The most sensitive point for Putin is probably, if this state of war ends soon, that he must be held accountable and that his society realizes the extent of the damage in comparison with less tangible results for peoples who previously considered themselves brothers. . In this respect, the situation of Vladimir Putin is not very far from that of Benjamin Netanyahu who also fears no longer being at war when it allows him to protect a contested power. It is an “unsaid” present in everyone’s minds that the end of this war could be fatal for Putin.
Whether he is eliminated by his own regime or overtaken by illness, Putin's disappearance would be favored in our somewhat cowardly minds by the prospect of this war finally ending. This would indeed be excellent news because it is unlikely that lasting peace will be achieved as long as Putin is in power. But while waiting for this fantasized outcome, Putin's strategy of prioritizing violence over the law is destabilizing the entire fragile edifice that our democratic societies have tried to establish for decades. It is an existential danger that the Russian dictator is inflicting on us and that his representatives are trying to impose on us as an inevitability.

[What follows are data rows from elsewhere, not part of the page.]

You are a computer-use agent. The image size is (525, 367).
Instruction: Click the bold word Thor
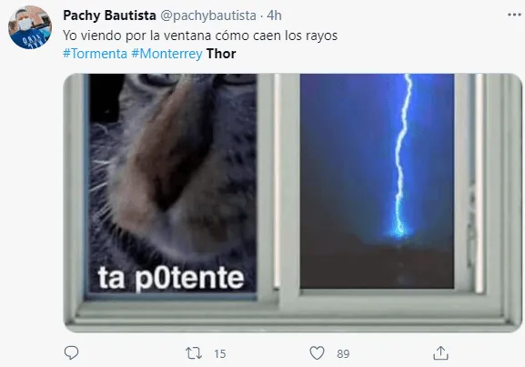[x=221, y=54]
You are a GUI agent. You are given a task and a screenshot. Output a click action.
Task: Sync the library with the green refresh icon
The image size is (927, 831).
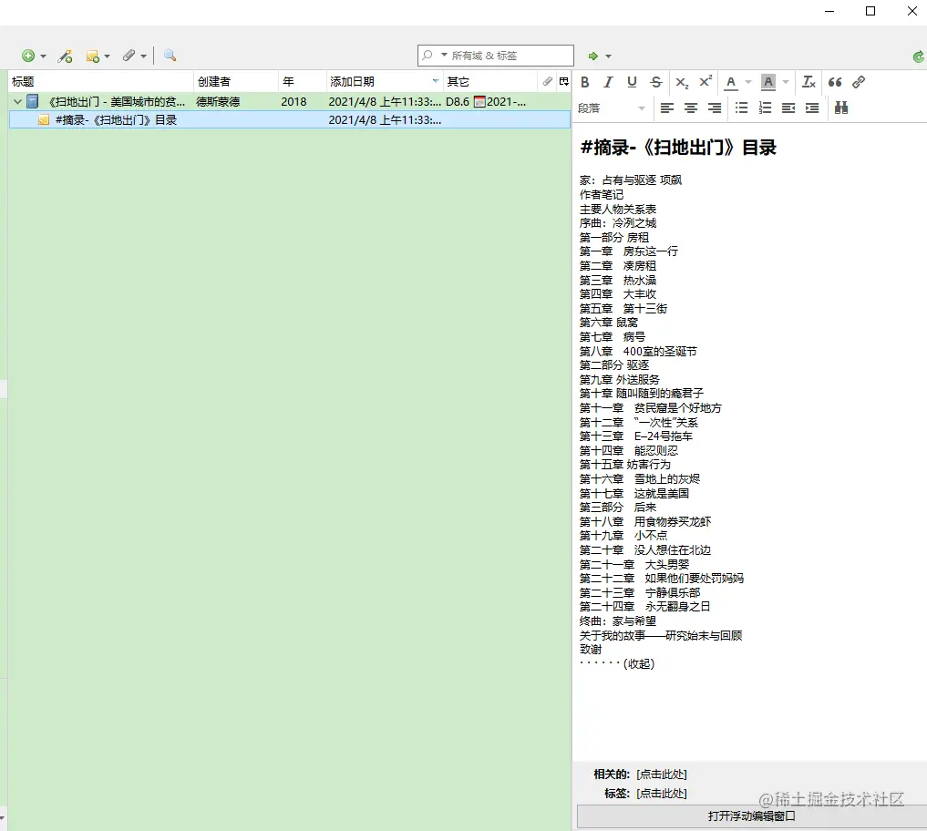[918, 56]

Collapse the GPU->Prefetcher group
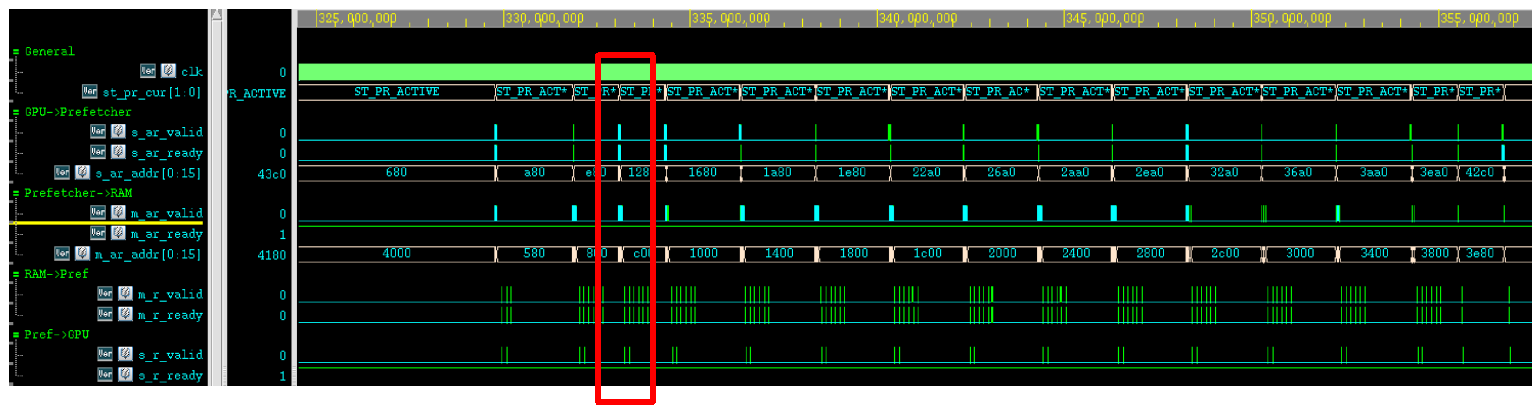[16, 112]
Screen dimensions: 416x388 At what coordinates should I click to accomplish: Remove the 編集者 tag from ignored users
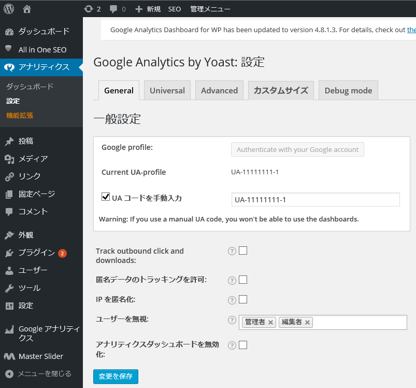point(307,323)
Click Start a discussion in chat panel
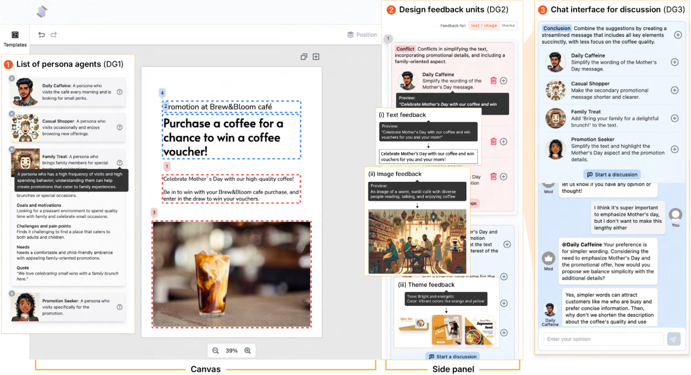 coord(612,174)
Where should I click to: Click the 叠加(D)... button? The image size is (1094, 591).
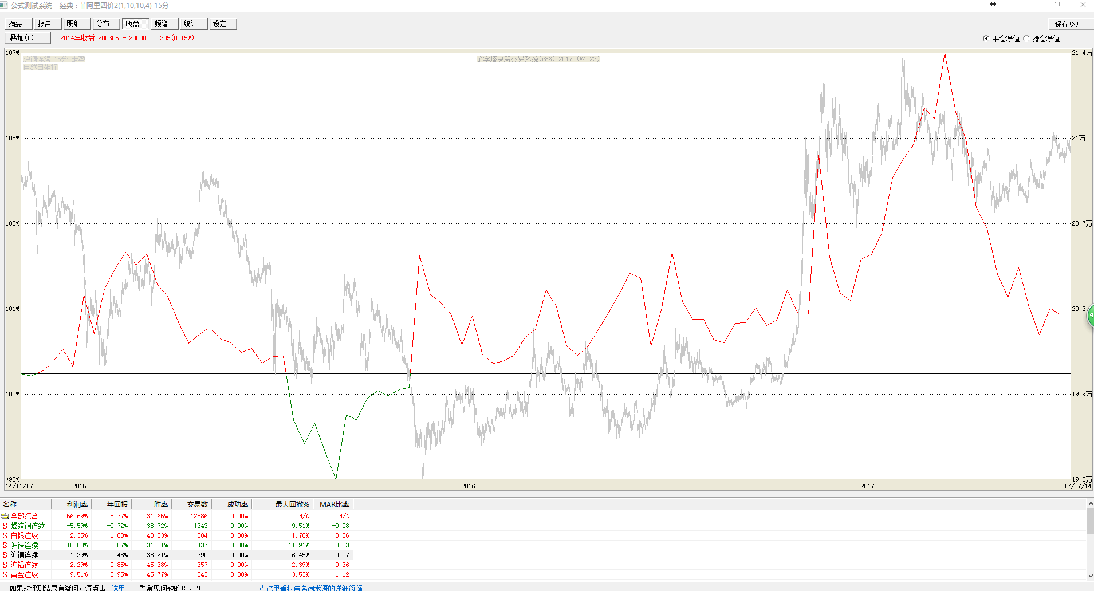27,38
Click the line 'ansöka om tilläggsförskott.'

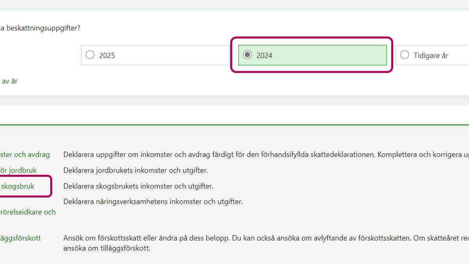[x=107, y=248]
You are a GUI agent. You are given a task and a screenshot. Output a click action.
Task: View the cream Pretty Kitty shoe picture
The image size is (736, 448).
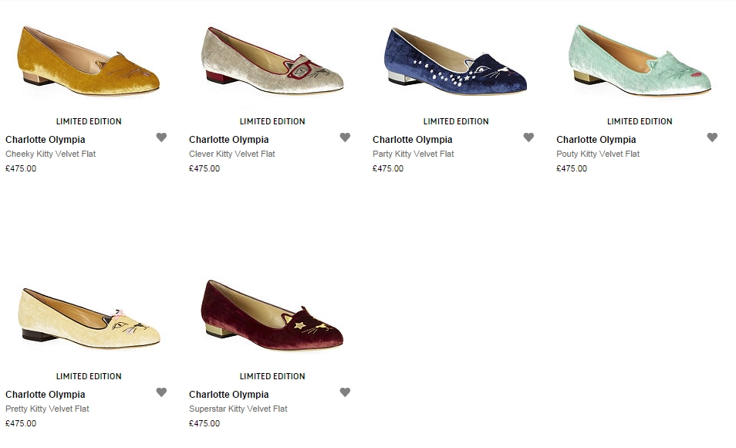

For the member countries of the European Union, faced with the embryonic situation of their collective defense, it is a shock that the arrival of Trump reveals to them: less than ever they are masters of their destiny, obsessed as they were by their prosperity alone. In fact, Putin and his war as a “development policy” put back on the table an obvious fact that European leaders had buried deeply in the sand: their security depends above all on their own will and their determination to go beyond the unsuitable framework of “ national sovereignty”.
European countries are now faced with the weakness of their collective defense
Of course, the European countries may regret that a solution could be imposed on them without Ukraine or them being really concerted, but their current danger is linked to their lack of common will to move to the necessary scale to protect and prepare, with a defense of Europe and a Europe of defense. Trump has warned them that he will not involve American troops in the deployment of forces required to provide even the short-term guarantee of a front line in Ukraine that would be transformed into a demarcation line.
Vladimir Putin, who never hesitates to lie, has no problem asserting that he has not had discussions with the future President Trump, but the reality is quite different: he prides himself on negotiating directly with the one he believes his alter ego, and their teams have already made good progress in drawing up what will be a ceasefire agreement much more than a peace agreement. Failing to have won this war against Ukraine, Putin will have won the recognition of not respecting any of the rules that our legal societies had established.
The end of the wars in Ukraine and the Middle East, but not peace yet…
After three years of an indecisive war, European countries are confronted with their own horrors, their blindness to the danger that Putin has always presented and their difficulty in mobilizing collectively when this risk was being realized before their eyes.
The Europeans also did not expect the return of Donald Trump and that the NATO collective defense pact, specifically the historic protection of the United States, would be called into question. However, the latter will not let go of NATO because this defense club remains incredibly profitable for their military industry in the absence of real competition on a European scale.
In this context, the ceasefire desired by Trump and which would suit Putin well, is inevitable in Ukraine. And its consequences constitute the price to pay for stopping a war, without shared and assumed reflection on what could build peace. In other words, the year 2025 will probably see the end of the wars in Ukraine and the Middle East, without this being the restoration of peace.